Oleh sebab itu, selain riset dan kebijakan, menurutnya perlu kampanye lebih intensif untuk menyorot eksistensi komodo sebagai satwa endemik Indonesia, terlepas dari keuntungan yang bisa didapatkan.
“Konservasi komodo bukan sekedar penyelamatan satu spesies langka, tetapi juga upaya menjaga keseimbangan ekosistem, kesehatan manusia, dan identitas bangsa," kata dia.
Peneliti Fakultas Kedokteran Hewan UGM lainnya Aji Winarso mengatakan, ancaman terhadap populasi komodo yang diperkirakan tinggal 3.000 ekor di dunia saat ini datang dari berbagai faktor.

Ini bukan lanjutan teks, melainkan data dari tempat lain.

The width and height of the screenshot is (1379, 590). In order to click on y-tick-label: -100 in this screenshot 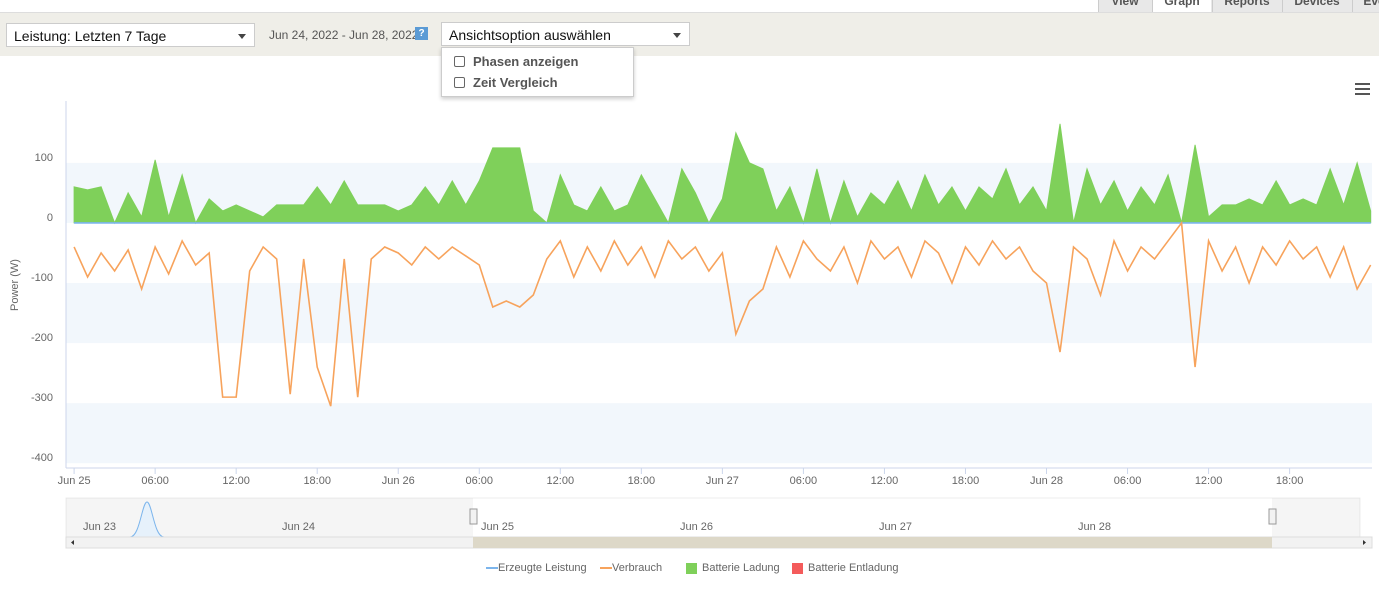, I will do `click(42, 278)`.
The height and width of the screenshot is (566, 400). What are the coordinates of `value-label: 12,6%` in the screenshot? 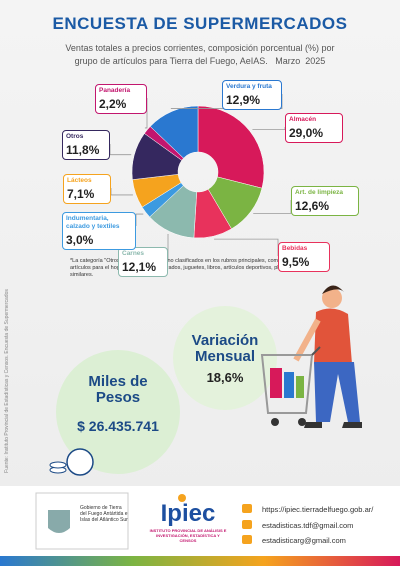 It's located at (312, 206).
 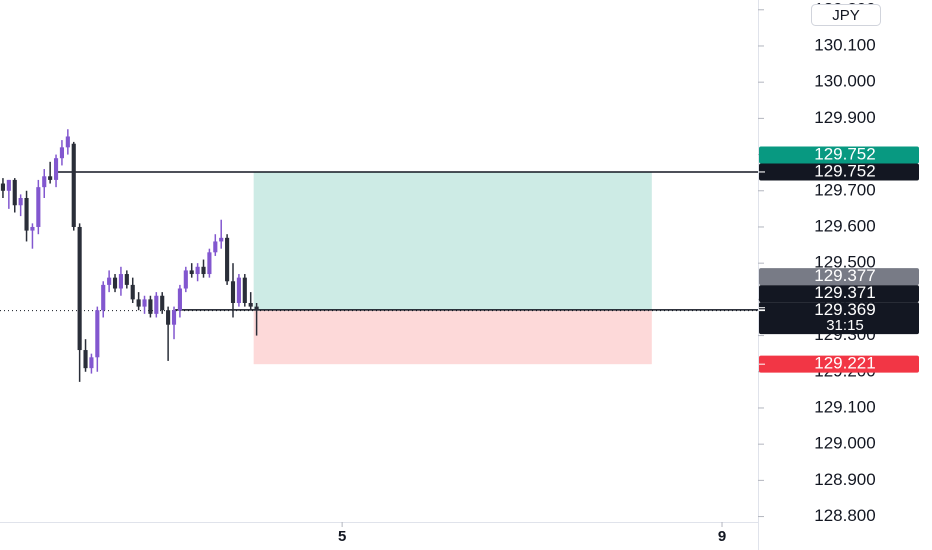 What do you see at coordinates (845, 326) in the screenshot?
I see `countdown-label: 31:15` at bounding box center [845, 326].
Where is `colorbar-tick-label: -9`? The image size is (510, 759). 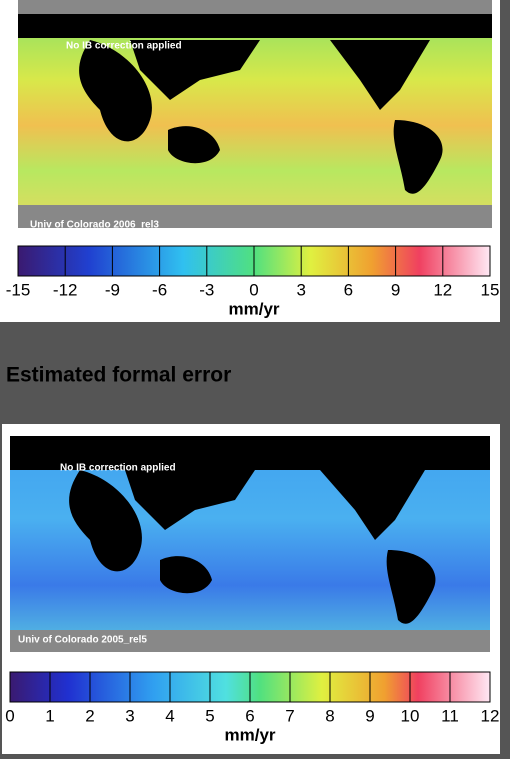
colorbar-tick-label: -9 is located at coordinates (112, 290).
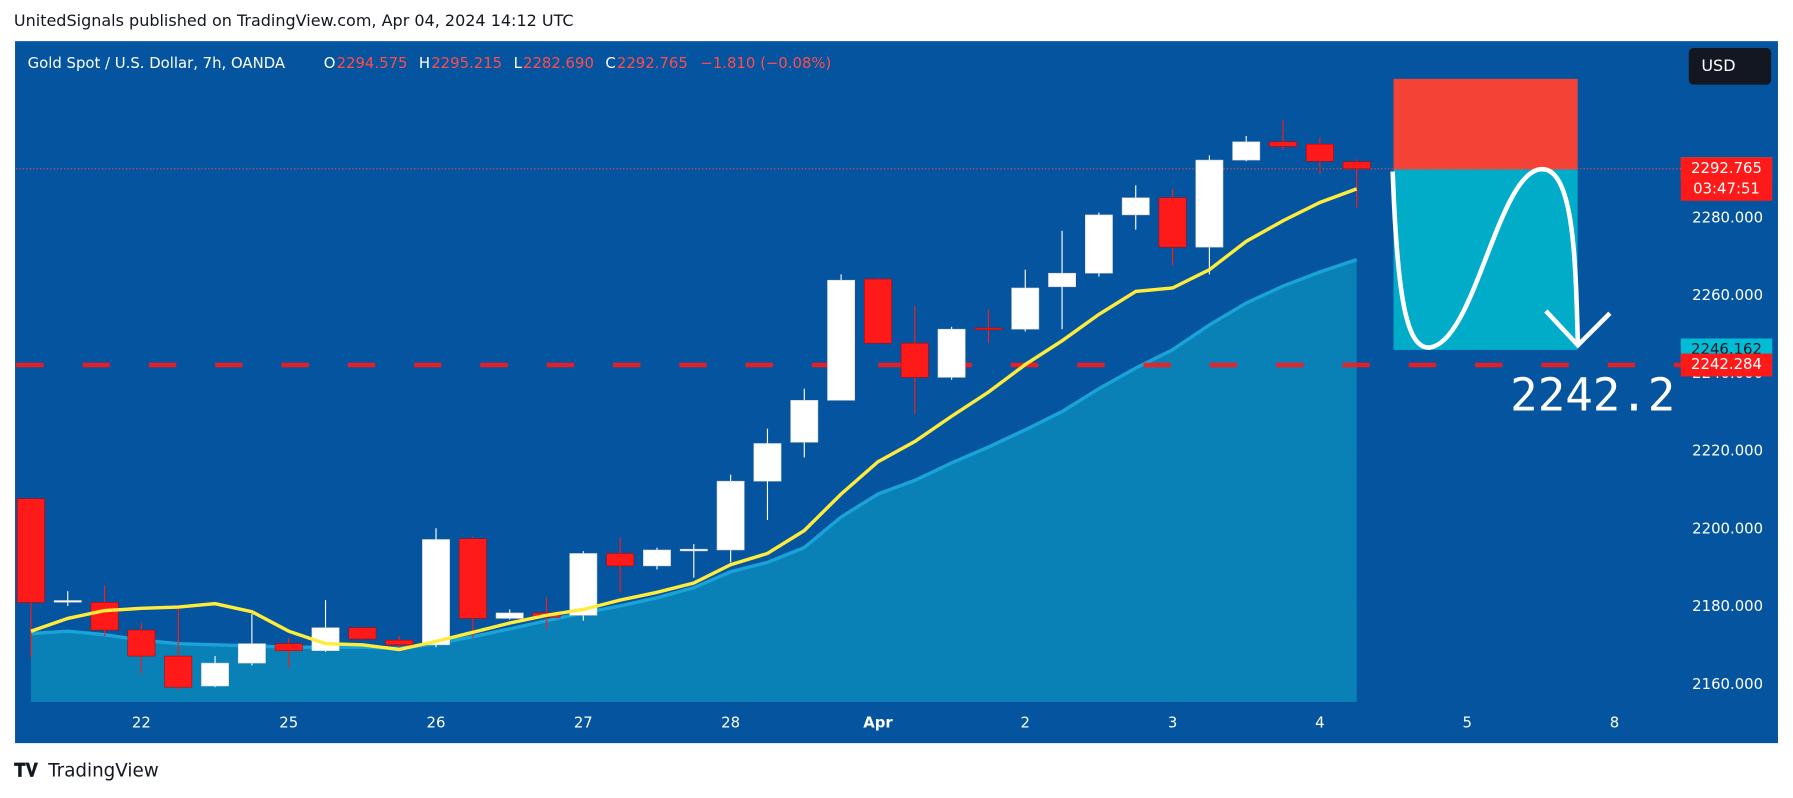  What do you see at coordinates (610, 63) in the screenshot?
I see `legend-label: C` at bounding box center [610, 63].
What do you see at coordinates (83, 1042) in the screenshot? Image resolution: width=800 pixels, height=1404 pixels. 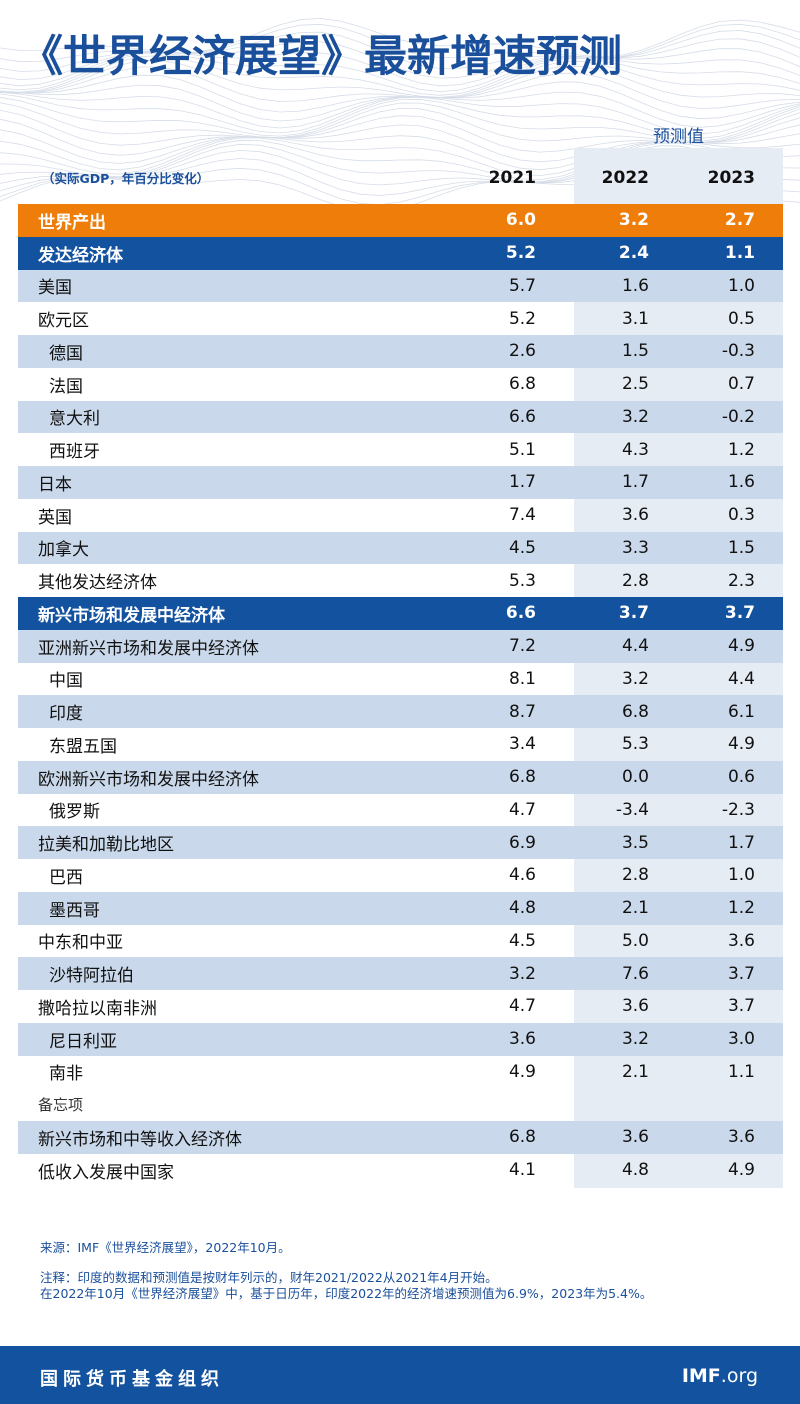 I see `row-label: 尼日利亚` at bounding box center [83, 1042].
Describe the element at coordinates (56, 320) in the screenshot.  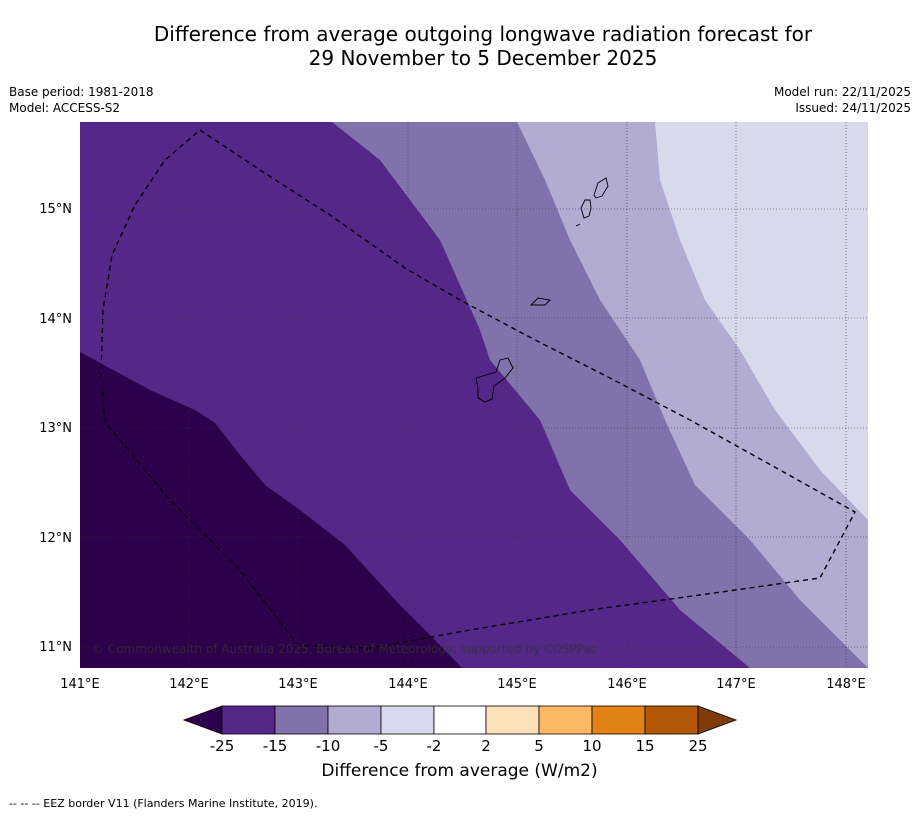
I see `lat-label-14: 14°N` at that location.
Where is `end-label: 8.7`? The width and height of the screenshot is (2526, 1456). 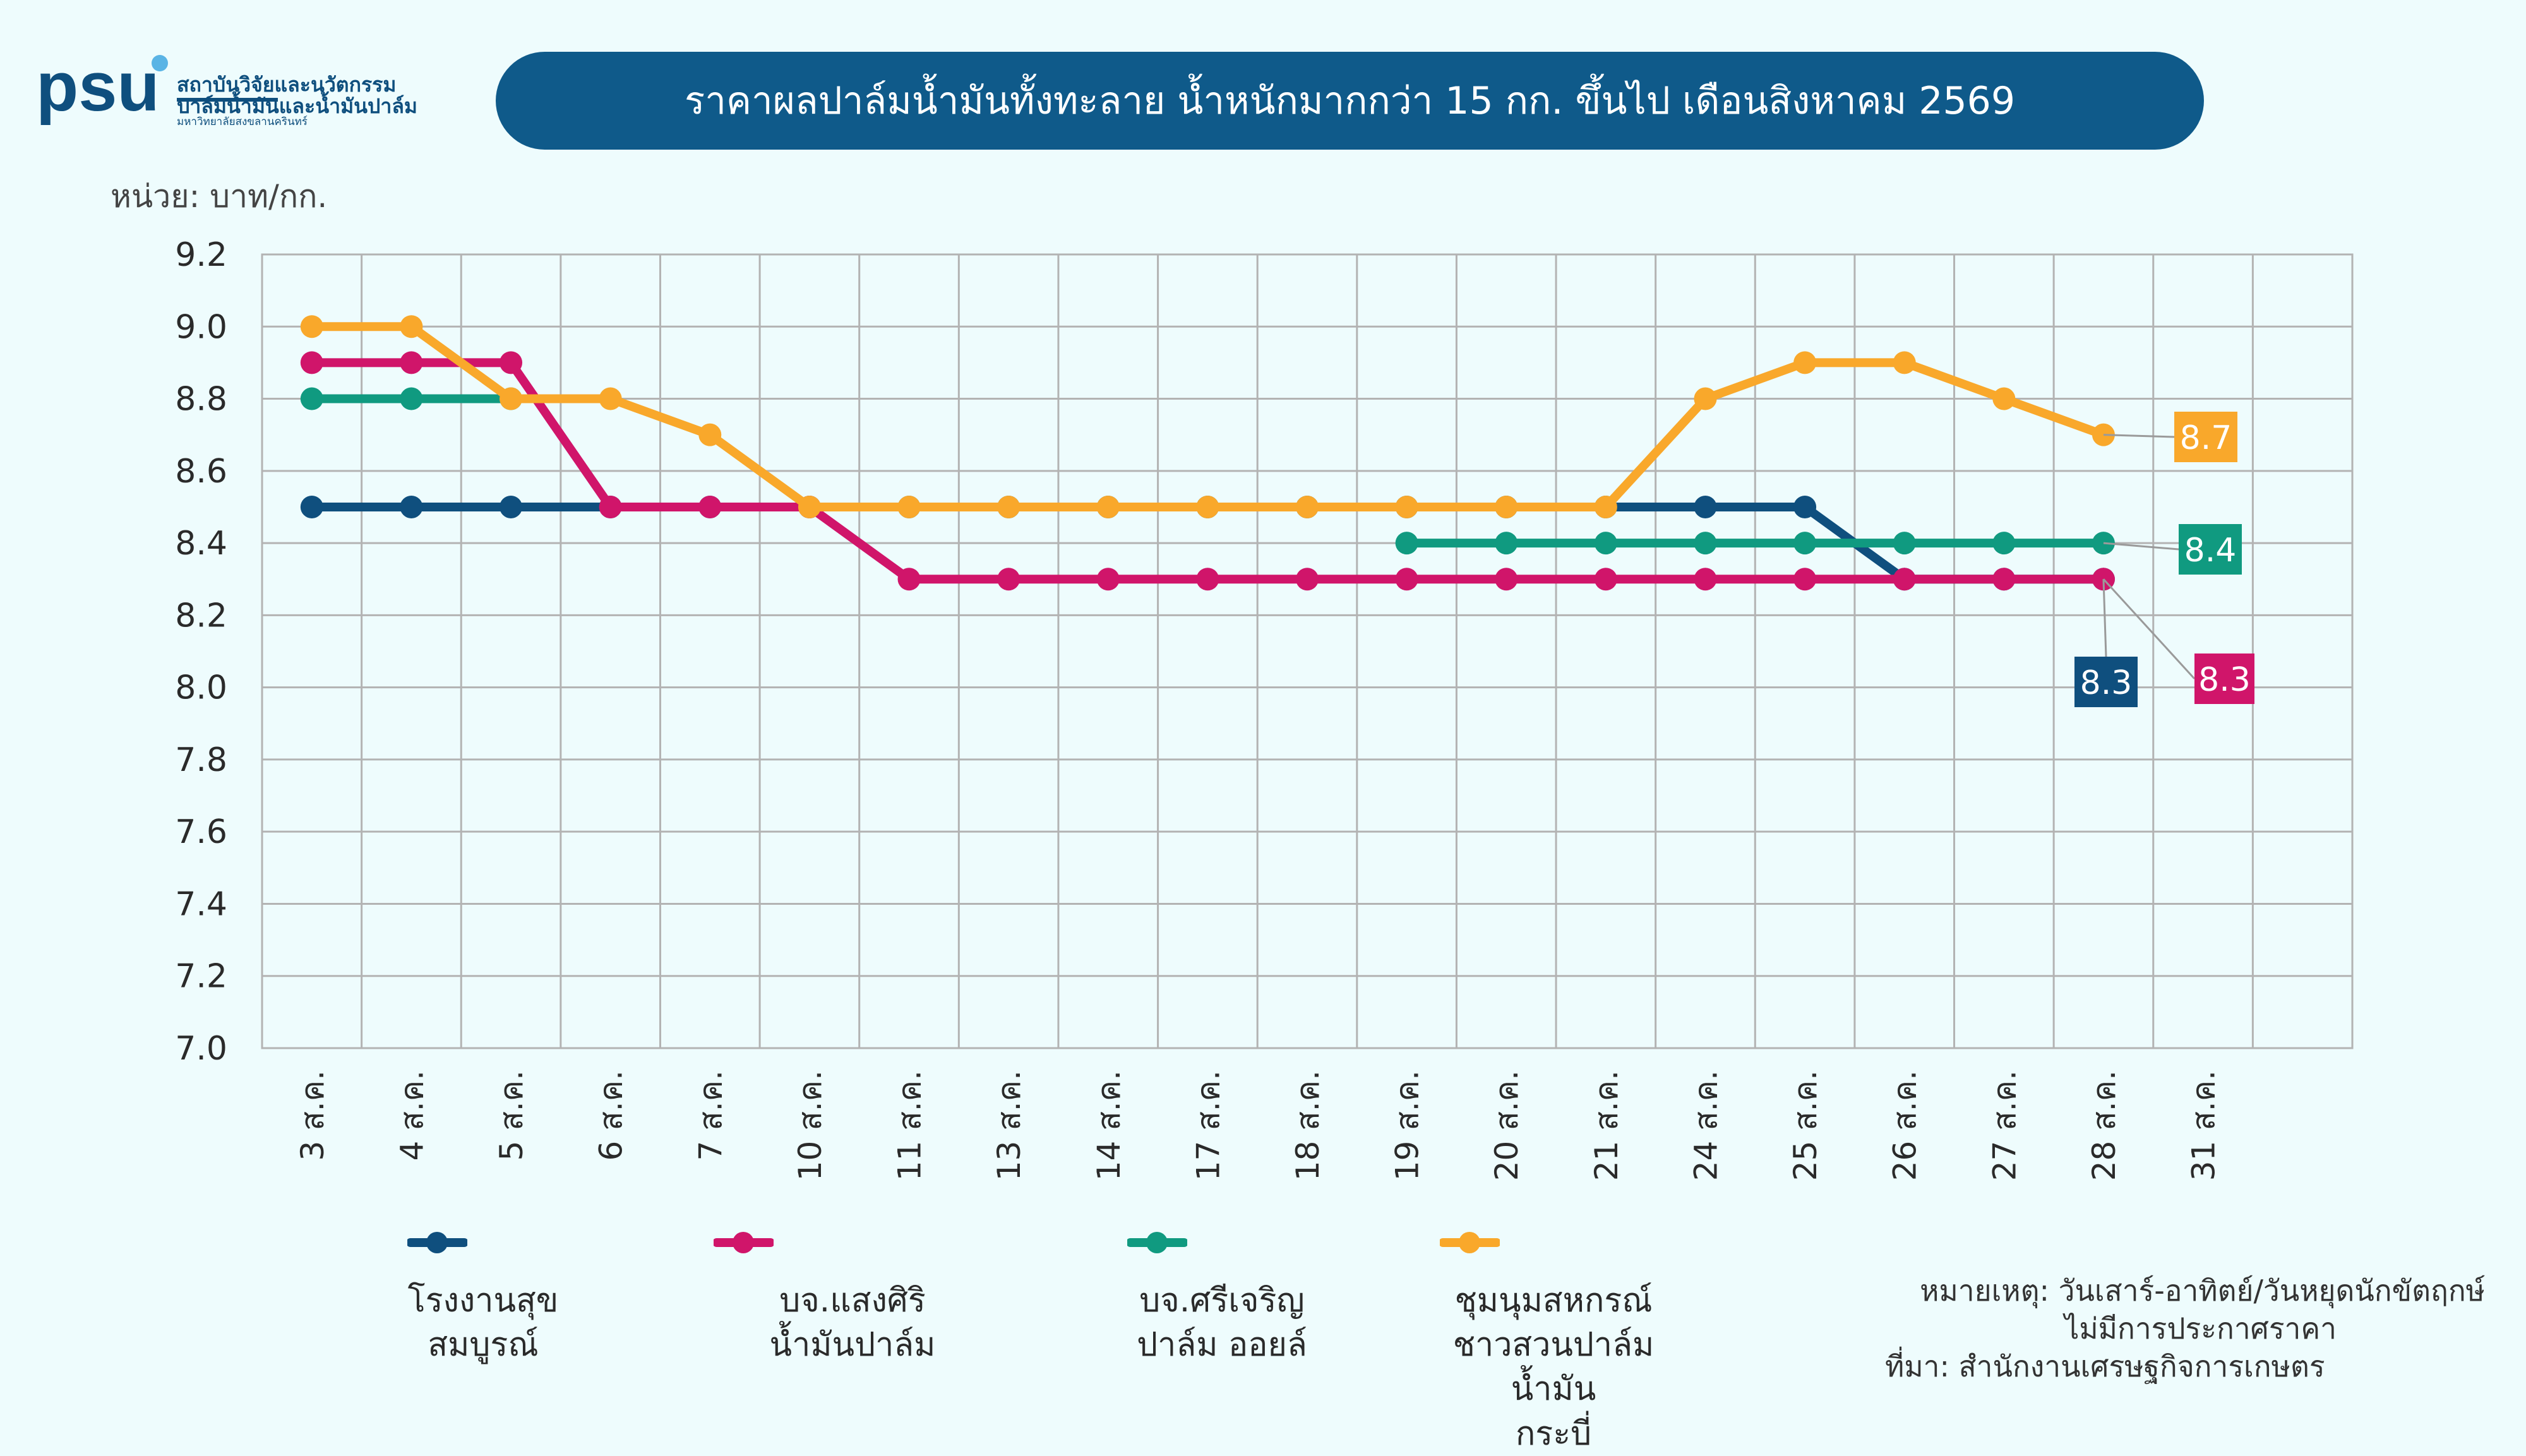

Selain aktivitas manusia, beberapa faktor ancaman lain di antaranya seperti kerusakan habitat, fragmentasi, inbreeding atau kawin sedarah, kompetisi pakan dengan manusia, perubahan iklim, perdagangan ilegal, hingga penyakit zoonotik.
"Konservasi yang baik justru sebisa mungkin meminimalisir kontak antara satwa liar dengan manusia. Itu mengapa komodo disebut satwa liar, karena memang harus dilepasliarkan,” ujar Aji yang saat ini masih berkutat meneliti tentang komodo itu.
Aji menuturkan, bahwa konservasi tidak bisa dipisahkan dari masyarakat lokal. Ia menyebutkan tentang etno-konservasi di Pulau Komodo, yang memandang komodo sebagai saudara sepupu manusia, sehingga tidak ada pilihan selain ikut menjaganya meski seringkali komodo memburu ternak masyarakat.
Etno-konservasi menurutnya bisa menjadi prinsip untuk mencegah perilaku ekstraktif manusia yang memanfaatkan alam sebagai mata pencaharian. Selain itu, edukasi dan pemberdayaan pun menjadi strategi penting agar konservasi bisa selaras dengan kesejahteraan manusia.
Komodo sebagai satwa endemik Indonesia, telah berstatus endangered menurut IUCN sejak 2021 dan masuk pada Appendix I CITES, yakni hewan dilindungi yang populasinya terancam punah. "Diperkirakan jumlahnya hanya sekitar 3.300 ekor di dunia, keberadaan komodo perlu perhatian serius," ujarnya.